PROBLEM REQUIREMENTS: Starting at the line that contains "This screenshot has height=708, width=1073." and ending after the line that contains "pyautogui.click(x=610, y=649)", rewrite those lines as a JSON list of strings, one string per line, leaving out blank lines.

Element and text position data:

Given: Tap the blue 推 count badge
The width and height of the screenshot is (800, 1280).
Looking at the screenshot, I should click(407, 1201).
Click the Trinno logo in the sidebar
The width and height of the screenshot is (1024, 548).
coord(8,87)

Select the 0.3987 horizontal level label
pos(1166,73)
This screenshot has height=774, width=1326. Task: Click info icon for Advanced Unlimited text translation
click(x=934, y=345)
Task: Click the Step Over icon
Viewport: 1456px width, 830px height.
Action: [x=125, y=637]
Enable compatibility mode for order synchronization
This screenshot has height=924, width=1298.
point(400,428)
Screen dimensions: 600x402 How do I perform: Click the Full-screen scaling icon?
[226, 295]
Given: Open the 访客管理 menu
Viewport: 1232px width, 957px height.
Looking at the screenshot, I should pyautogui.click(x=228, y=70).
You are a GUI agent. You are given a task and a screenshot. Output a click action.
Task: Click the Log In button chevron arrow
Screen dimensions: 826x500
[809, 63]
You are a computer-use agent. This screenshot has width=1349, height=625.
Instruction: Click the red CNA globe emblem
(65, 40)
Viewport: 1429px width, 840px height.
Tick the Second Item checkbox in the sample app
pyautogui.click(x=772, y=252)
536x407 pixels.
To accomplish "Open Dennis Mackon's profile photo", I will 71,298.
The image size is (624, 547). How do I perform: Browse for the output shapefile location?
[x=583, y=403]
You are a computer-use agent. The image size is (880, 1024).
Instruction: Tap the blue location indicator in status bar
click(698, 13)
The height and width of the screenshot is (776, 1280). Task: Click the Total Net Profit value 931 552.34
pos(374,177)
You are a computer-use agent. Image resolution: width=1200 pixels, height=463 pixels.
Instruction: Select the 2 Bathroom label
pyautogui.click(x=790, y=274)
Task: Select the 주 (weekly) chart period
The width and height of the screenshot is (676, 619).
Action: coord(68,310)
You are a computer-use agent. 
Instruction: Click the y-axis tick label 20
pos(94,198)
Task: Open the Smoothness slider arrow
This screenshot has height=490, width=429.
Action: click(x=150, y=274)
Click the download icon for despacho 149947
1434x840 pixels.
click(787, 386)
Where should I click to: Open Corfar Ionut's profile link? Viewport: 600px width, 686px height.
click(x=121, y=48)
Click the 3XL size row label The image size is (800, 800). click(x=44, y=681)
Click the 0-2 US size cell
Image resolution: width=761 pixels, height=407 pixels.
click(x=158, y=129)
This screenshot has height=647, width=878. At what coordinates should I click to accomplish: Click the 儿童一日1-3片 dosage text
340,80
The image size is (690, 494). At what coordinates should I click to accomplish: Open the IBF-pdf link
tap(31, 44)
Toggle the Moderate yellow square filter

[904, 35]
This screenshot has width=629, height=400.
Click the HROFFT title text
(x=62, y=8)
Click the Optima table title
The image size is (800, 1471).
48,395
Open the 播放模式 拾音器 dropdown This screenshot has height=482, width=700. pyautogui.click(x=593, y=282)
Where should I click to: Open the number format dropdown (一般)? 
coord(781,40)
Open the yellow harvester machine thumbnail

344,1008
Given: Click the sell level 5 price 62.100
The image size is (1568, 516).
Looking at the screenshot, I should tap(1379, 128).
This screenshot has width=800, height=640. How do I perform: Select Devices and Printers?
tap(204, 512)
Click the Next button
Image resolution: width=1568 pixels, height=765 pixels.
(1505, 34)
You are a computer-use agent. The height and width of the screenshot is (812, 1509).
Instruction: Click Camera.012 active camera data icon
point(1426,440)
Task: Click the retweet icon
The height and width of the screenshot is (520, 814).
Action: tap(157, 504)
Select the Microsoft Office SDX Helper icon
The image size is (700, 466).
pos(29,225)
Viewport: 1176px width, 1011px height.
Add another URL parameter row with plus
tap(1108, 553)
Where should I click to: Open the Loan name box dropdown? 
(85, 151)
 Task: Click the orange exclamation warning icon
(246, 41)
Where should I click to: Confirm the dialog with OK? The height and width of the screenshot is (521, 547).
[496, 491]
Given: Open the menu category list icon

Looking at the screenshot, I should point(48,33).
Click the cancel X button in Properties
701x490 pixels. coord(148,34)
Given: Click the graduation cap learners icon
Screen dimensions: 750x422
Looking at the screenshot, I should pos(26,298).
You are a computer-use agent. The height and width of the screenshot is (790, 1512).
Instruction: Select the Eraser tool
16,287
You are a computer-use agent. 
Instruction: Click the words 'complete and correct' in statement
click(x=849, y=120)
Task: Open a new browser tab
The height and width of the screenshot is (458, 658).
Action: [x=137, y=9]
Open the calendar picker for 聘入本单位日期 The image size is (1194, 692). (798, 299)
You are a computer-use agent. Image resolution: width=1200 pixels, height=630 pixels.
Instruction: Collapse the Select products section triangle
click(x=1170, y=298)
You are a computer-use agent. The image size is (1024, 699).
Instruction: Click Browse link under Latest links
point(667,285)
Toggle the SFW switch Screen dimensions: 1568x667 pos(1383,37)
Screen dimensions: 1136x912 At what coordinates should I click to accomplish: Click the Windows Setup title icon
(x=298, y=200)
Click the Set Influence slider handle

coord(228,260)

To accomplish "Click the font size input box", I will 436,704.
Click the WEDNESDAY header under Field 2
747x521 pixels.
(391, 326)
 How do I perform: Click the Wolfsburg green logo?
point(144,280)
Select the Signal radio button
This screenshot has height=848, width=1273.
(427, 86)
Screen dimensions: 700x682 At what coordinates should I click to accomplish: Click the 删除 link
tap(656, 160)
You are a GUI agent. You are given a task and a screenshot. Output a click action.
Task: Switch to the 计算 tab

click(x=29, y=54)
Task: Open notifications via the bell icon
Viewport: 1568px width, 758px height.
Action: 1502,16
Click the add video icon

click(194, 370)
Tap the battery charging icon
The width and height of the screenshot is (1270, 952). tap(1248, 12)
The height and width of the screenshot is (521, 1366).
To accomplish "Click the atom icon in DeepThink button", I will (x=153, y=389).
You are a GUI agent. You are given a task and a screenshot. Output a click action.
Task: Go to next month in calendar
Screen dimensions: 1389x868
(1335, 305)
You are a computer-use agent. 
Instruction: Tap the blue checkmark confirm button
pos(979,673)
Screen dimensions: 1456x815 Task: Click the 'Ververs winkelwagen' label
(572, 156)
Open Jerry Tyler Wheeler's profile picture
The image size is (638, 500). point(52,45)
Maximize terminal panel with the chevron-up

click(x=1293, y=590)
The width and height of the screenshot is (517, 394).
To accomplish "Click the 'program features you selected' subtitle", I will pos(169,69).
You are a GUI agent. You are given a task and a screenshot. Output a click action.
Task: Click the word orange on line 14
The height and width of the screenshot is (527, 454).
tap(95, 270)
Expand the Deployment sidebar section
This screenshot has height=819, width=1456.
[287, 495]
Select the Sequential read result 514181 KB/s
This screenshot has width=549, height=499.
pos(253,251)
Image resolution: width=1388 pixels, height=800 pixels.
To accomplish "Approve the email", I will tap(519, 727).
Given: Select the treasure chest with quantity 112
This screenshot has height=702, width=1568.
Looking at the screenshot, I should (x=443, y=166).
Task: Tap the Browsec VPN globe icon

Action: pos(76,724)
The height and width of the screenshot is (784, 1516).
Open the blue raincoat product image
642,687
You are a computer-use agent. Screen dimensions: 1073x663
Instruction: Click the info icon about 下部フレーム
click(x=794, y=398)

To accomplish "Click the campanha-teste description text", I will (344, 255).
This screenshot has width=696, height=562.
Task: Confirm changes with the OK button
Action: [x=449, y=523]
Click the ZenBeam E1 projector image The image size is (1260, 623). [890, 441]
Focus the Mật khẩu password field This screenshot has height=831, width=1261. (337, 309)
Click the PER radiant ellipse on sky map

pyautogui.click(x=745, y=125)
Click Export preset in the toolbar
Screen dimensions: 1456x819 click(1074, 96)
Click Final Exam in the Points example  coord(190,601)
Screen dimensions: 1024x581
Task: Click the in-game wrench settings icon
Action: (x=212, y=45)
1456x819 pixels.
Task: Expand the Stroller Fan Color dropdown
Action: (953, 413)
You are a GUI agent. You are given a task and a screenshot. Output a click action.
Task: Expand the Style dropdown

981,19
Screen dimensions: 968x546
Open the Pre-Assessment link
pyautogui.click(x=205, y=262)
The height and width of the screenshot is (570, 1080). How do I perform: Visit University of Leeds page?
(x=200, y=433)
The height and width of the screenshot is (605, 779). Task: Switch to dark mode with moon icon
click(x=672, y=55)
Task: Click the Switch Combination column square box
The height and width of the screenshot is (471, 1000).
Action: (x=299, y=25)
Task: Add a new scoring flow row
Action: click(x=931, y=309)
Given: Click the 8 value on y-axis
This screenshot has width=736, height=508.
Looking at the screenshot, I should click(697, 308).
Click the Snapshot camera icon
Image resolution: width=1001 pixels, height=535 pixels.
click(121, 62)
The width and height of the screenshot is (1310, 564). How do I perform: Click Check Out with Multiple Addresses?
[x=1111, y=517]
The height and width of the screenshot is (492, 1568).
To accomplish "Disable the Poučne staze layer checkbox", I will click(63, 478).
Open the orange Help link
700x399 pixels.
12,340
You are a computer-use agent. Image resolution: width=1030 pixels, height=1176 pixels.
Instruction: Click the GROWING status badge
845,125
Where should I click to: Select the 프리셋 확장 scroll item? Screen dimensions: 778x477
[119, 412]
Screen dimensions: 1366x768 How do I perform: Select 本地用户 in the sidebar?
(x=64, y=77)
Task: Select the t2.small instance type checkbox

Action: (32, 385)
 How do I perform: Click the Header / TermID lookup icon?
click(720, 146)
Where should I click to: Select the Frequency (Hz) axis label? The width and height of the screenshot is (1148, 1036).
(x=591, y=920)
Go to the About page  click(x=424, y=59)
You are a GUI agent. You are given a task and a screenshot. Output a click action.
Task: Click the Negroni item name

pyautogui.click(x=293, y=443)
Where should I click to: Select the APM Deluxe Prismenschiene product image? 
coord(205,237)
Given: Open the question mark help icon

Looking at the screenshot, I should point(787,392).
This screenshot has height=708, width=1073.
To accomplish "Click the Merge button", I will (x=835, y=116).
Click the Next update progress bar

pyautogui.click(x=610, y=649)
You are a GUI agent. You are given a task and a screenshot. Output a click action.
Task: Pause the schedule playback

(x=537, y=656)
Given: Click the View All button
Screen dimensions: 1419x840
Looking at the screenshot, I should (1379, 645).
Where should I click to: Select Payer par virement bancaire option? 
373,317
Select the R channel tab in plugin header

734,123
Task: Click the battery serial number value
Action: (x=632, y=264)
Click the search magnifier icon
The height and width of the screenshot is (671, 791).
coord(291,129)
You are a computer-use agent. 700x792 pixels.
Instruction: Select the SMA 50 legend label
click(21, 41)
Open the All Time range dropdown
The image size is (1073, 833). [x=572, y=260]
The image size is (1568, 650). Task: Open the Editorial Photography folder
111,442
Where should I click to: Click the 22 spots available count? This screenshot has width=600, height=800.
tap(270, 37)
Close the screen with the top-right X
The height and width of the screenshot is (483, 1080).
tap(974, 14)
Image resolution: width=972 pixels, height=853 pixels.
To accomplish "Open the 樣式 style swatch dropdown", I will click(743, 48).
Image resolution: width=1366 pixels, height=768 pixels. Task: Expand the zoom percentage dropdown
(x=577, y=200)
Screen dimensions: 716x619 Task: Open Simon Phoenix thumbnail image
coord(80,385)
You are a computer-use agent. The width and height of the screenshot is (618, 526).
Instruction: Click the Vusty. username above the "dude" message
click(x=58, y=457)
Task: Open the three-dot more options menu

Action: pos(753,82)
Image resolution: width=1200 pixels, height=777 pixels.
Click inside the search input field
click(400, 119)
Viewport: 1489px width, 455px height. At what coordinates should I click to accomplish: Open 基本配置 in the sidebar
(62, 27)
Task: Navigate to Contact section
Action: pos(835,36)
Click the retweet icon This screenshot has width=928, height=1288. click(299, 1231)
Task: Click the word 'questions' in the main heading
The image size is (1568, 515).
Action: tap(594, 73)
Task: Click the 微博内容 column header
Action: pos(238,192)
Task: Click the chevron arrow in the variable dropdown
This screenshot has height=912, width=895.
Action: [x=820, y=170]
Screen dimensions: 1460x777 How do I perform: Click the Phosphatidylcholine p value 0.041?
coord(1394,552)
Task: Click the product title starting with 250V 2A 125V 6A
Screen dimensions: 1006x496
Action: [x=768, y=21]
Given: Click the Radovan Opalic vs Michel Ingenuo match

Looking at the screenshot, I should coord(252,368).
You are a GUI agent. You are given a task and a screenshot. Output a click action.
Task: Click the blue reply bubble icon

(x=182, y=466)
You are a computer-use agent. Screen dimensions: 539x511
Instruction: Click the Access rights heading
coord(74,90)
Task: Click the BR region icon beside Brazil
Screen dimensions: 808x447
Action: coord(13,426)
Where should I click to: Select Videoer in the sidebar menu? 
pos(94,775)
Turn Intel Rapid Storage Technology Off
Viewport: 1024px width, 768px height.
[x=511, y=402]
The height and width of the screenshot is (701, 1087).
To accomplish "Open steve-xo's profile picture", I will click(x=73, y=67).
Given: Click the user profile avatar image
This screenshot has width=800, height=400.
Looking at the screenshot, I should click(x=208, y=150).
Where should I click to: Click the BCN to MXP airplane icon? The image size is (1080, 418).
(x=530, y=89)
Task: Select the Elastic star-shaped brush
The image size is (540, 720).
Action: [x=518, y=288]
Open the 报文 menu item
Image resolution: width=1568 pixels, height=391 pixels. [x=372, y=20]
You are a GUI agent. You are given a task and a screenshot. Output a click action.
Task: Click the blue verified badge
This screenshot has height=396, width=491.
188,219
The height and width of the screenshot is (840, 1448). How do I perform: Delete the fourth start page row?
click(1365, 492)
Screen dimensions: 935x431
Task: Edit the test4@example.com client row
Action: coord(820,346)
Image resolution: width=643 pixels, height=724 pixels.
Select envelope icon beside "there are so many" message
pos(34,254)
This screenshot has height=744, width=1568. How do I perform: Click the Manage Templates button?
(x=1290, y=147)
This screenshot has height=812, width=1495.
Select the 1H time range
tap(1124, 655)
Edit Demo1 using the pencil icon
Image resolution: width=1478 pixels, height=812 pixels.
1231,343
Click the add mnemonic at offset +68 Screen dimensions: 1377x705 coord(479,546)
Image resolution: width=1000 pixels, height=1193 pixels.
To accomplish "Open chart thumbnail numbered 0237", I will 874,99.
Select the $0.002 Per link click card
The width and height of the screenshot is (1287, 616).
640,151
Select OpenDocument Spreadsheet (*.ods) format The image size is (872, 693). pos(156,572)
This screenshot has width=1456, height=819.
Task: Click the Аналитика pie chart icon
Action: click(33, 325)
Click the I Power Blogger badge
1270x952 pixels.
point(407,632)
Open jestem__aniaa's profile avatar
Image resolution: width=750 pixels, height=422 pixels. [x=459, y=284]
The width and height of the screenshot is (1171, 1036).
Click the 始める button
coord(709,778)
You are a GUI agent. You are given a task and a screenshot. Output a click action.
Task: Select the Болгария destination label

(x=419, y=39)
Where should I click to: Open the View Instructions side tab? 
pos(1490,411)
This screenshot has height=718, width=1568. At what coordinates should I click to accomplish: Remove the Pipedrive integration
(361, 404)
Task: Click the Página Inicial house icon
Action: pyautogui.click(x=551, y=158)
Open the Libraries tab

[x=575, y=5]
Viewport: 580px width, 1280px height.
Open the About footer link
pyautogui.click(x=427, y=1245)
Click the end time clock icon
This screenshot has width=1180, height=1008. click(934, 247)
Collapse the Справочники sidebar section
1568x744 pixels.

TASK ANSWER:
[
  "This screenshot has height=708, width=1073.",
  "To accomplish \"Click the Merge button\", I will (x=835, y=116).",
  "Click the Next update progress bar",
  "pyautogui.click(x=610, y=649)"
]